* **What you should do**:
Transcribe all records, preserving every character.
Segment Start: Task data
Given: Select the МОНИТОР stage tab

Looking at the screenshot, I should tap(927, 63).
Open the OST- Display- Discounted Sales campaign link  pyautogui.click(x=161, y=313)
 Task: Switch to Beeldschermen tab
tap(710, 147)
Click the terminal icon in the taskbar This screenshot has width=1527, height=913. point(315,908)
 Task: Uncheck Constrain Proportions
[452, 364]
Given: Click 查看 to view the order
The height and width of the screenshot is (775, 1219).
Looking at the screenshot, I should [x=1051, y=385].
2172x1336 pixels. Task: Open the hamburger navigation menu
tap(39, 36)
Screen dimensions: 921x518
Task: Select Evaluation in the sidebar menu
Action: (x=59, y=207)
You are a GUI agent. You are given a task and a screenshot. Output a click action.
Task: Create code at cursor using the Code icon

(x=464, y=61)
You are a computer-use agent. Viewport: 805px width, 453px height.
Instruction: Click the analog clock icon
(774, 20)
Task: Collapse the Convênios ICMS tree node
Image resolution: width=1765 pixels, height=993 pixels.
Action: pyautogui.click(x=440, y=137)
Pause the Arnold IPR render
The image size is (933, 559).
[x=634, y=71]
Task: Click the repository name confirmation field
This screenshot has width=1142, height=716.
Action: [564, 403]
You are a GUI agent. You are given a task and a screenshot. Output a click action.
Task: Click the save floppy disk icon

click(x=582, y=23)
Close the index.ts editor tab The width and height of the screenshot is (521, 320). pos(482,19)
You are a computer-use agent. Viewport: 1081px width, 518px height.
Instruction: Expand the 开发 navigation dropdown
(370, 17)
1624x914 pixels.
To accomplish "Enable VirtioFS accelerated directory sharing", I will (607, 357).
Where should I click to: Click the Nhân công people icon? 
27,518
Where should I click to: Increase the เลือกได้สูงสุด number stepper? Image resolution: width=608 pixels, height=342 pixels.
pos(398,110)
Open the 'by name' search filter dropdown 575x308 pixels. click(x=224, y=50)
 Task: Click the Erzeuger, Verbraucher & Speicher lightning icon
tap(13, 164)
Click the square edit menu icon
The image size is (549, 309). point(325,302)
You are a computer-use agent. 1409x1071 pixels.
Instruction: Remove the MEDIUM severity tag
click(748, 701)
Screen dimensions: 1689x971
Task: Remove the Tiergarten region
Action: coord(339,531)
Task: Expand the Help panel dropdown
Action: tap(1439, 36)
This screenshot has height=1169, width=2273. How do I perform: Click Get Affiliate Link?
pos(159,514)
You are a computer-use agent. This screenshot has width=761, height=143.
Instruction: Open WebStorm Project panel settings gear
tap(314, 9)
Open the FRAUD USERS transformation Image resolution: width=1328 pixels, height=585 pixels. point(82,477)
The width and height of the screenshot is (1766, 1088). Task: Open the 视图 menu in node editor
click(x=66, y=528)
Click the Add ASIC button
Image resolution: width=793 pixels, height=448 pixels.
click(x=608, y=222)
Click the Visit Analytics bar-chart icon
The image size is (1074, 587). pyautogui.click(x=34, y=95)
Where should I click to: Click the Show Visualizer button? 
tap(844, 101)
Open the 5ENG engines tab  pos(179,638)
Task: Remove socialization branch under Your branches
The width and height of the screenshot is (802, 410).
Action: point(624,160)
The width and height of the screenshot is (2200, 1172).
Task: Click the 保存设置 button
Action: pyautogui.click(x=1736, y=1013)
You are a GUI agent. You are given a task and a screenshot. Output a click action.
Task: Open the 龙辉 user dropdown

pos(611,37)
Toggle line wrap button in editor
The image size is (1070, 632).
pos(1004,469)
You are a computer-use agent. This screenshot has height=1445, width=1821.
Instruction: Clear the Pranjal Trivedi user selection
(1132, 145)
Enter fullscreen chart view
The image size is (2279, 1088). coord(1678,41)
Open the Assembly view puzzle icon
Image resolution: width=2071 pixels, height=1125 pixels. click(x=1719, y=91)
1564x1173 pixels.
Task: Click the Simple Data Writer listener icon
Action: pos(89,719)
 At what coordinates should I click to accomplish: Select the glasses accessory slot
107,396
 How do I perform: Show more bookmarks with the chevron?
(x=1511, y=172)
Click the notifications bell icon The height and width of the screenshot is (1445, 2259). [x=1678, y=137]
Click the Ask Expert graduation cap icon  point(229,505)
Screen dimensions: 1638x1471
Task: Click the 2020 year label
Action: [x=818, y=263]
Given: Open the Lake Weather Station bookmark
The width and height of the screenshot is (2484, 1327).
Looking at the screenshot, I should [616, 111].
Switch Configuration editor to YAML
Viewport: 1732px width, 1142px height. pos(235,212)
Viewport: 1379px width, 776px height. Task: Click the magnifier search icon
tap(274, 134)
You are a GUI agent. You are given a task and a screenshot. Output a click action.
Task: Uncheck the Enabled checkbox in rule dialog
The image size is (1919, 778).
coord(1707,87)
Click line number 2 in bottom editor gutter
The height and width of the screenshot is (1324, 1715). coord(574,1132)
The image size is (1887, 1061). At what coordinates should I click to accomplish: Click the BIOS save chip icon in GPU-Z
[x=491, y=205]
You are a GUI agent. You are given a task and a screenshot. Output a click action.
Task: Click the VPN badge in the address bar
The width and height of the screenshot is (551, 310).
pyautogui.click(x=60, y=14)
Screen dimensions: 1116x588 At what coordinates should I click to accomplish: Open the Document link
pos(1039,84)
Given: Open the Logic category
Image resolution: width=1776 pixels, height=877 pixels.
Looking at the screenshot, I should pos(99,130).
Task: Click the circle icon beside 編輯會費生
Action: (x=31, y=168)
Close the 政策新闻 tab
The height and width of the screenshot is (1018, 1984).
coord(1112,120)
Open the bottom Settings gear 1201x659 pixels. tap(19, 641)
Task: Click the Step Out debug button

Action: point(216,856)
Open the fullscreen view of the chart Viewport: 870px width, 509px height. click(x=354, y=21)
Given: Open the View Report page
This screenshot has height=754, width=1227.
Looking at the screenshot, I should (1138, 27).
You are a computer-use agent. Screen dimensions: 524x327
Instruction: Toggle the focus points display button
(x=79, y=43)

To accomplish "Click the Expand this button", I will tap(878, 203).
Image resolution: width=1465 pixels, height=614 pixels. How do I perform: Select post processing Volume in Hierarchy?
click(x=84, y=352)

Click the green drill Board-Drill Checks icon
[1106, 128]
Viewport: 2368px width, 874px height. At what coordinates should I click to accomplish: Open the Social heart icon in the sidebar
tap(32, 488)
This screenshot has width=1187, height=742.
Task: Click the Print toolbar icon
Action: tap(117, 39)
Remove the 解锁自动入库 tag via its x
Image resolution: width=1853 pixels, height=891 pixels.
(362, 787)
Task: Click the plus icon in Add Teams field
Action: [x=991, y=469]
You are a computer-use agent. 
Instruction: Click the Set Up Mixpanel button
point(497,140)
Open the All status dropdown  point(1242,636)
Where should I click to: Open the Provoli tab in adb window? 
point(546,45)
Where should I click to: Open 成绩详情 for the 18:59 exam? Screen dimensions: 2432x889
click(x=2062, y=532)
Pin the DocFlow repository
Segment End: Task data
* **Answer for the task**:
Given: Select the МОНИТОР stage tab

Looking at the screenshot, I should tap(927, 63).
Open the OST- Display- Discounted Sales campaign link  pyautogui.click(x=161, y=313)
 Task: Switch to Beeldschermen tab
tap(710, 147)
Click the terminal icon in the taskbar This screenshot has width=1527, height=913. point(315,908)
 Task: Uncheck Constrain Proportions
[452, 364]
Given: Click 查看 to view the order
The height and width of the screenshot is (775, 1219).
Looking at the screenshot, I should [x=1051, y=385].
2172x1336 pixels. Task: Open the hamburger navigation menu
tap(39, 36)
Screen dimensions: 921x518
Task: Select Evaluation in the sidebar menu
Action: (x=59, y=207)
You are a GUI agent. You are given a task and a screenshot. Output a click action.
Task: Create code at cursor using the Code icon

(x=464, y=61)
You are a computer-use agent. Viewport: 805px width, 453px height.
Instruction: Click the analog clock icon
(774, 20)
Task: Collapse the Convênios ICMS tree node
Image resolution: width=1765 pixels, height=993 pixels.
Action: pyautogui.click(x=440, y=137)
Pause the Arnold IPR render
The image size is (933, 559).
[x=634, y=71]
Task: Click the repository name confirmation field
This screenshot has width=1142, height=716.
Action: [564, 403]
You are a GUI agent. You are given a task and a screenshot. Output a click action.
Task: Click the save floppy disk icon

click(x=582, y=23)
Close the index.ts editor tab The width and height of the screenshot is (521, 320). pos(482,19)
You are a computer-use agent. Viewport: 1081px width, 518px height.
Instruction: Expand the 开发 navigation dropdown
(370, 17)
1624x914 pixels.
To accomplish "Enable VirtioFS accelerated directory sharing", I will (607, 357).
Where should I click to: Click the Nhân công people icon? 
27,518
Where should I click to: Increase the เลือกได้สูงสุด number stepper? Image resolution: width=608 pixels, height=342 pixels.
pos(398,110)
Open the 'by name' search filter dropdown 575x308 pixels. click(x=224, y=50)
 Task: Click the Erzeuger, Verbraucher & Speicher lightning icon
tap(13, 164)
Click the square edit menu icon
The image size is (549, 309). point(325,302)
You are a computer-use agent. 1409x1071 pixels.
Instruction: Remove the MEDIUM severity tag
click(748, 701)
Screen dimensions: 1689x971
Task: Remove the Tiergarten region
Action: coord(339,531)
Task: Expand the Help panel dropdown
Action: tap(1439, 36)
This screenshot has height=1169, width=2273. How do I perform: Click Get Affiliate Link?
pos(159,514)
You are a computer-use agent. This screenshot has width=761, height=143.
Instruction: Open WebStorm Project panel settings gear
tap(314, 9)
Open the FRAUD USERS transformation Image resolution: width=1328 pixels, height=585 pixels. point(82,477)
The width and height of the screenshot is (1766, 1088). Task: Open the 视图 menu in node editor
click(x=66, y=528)
Click the Add ASIC button
Image resolution: width=793 pixels, height=448 pixels.
click(x=608, y=222)
Click the Visit Analytics bar-chart icon
The image size is (1074, 587). pyautogui.click(x=34, y=95)
Where should I click to: Click the Show Visualizer button? 
tap(844, 101)
Open the 5ENG engines tab  pos(179,638)
Task: Remove socialization branch under Your branches
The width and height of the screenshot is (802, 410).
Action: point(624,160)
The width and height of the screenshot is (2200, 1172).
Task: Click the 保存设置 button
Action: pyautogui.click(x=1736, y=1013)
You are a GUI agent. You are given a task and a screenshot. Output a click action.
Task: Open the 龙辉 user dropdown

pos(611,37)
Toggle line wrap button in editor
The image size is (1070, 632).
pos(1004,469)
You are a computer-use agent. This screenshot has height=1445, width=1821.
Instruction: Clear the Pranjal Trivedi user selection
(1132, 145)
Enter fullscreen chart view
The image size is (2279, 1088). coord(1678,41)
Open the Assembly view puzzle icon
Image resolution: width=2071 pixels, height=1125 pixels. click(x=1719, y=91)
1564x1173 pixels.
Task: Click the Simple Data Writer listener icon
Action: pos(89,719)
 At what coordinates should I click to accomplish: Select the glasses accessory slot
107,396
 How do I perform: Show more bookmarks with the chevron?
(x=1511, y=172)
Click the notifications bell icon The height and width of the screenshot is (1445, 2259). [x=1678, y=137]
Click the Ask Expert graduation cap icon  point(229,505)
Screen dimensions: 1638x1471
Task: Click the 2020 year label
Action: [x=818, y=263]
Given: Open the Lake Weather Station bookmark
The width and height of the screenshot is (2484, 1327).
Looking at the screenshot, I should [616, 111].
Switch Configuration editor to YAML
Viewport: 1732px width, 1142px height. pos(235,212)
Viewport: 1379px width, 776px height. Task: Click the magnifier search icon
tap(274, 134)
You are a GUI agent. You are given a task and a screenshot. Output a click action.
Task: Uncheck the Enabled checkbox in rule dialog
The image size is (1919, 778).
coord(1707,87)
Click line number 2 in bottom editor gutter
The height and width of the screenshot is (1324, 1715). coord(574,1132)
The image size is (1887, 1061). At what coordinates should I click to accomplish: Click the BIOS save chip icon in GPU-Z
[x=491, y=205]
You are a GUI agent. You are given a task and a screenshot. Output a click action.
Task: Click the VPN badge in the address bar
The width and height of the screenshot is (551, 310).
pyautogui.click(x=60, y=14)
Screen dimensions: 1116x588 At what coordinates should I click to accomplish: Open the Document link
pos(1039,84)
Given: Open the Logic category
Image resolution: width=1776 pixels, height=877 pixels.
Looking at the screenshot, I should pos(99,130).
Task: Click the circle icon beside 編輯會費生
Action: (x=31, y=168)
Close the 政策新闻 tab
The height and width of the screenshot is (1018, 1984).
coord(1112,120)
Open the bottom Settings gear 1201x659 pixels. tap(19, 641)
Task: Click the Step Out debug button

Action: point(216,856)
Open the fullscreen view of the chart Viewport: 870px width, 509px height. click(x=354, y=21)
Given: Open the View Report page
This screenshot has height=754, width=1227.
Looking at the screenshot, I should (1138, 27).
You are a computer-use agent. Screen dimensions: 524x327
Instruction: Toggle the focus points display button
(x=79, y=43)

To accomplish "Click the Expand this button", I will tap(878, 203).
Image resolution: width=1465 pixels, height=614 pixels. How do I perform: Select post processing Volume in Hierarchy?
click(x=84, y=352)

Click the green drill Board-Drill Checks icon
[1106, 128]
Viewport: 2368px width, 874px height. At what coordinates should I click to accomplish: Open the Social heart icon in the sidebar
tap(32, 488)
This screenshot has width=1187, height=742.
Task: Click the Print toolbar icon
Action: tap(117, 39)
Remove the 解锁自动入库 tag via its x
Image resolution: width=1853 pixels, height=891 pixels.
(362, 787)
Task: Click the plus icon in Add Teams field
Action: [x=991, y=469]
You are a computer-use agent. 
Instruction: Click the Set Up Mixpanel button
point(497,140)
Open the All status dropdown  point(1242,636)
Where should I click to: Open the Provoli tab in adb window? 
point(546,45)
Where should I click to: Open 成绩详情 for the 18:59 exam? Screen dimensions: 2432x889
click(x=2062, y=532)
Pin the DocFlow repository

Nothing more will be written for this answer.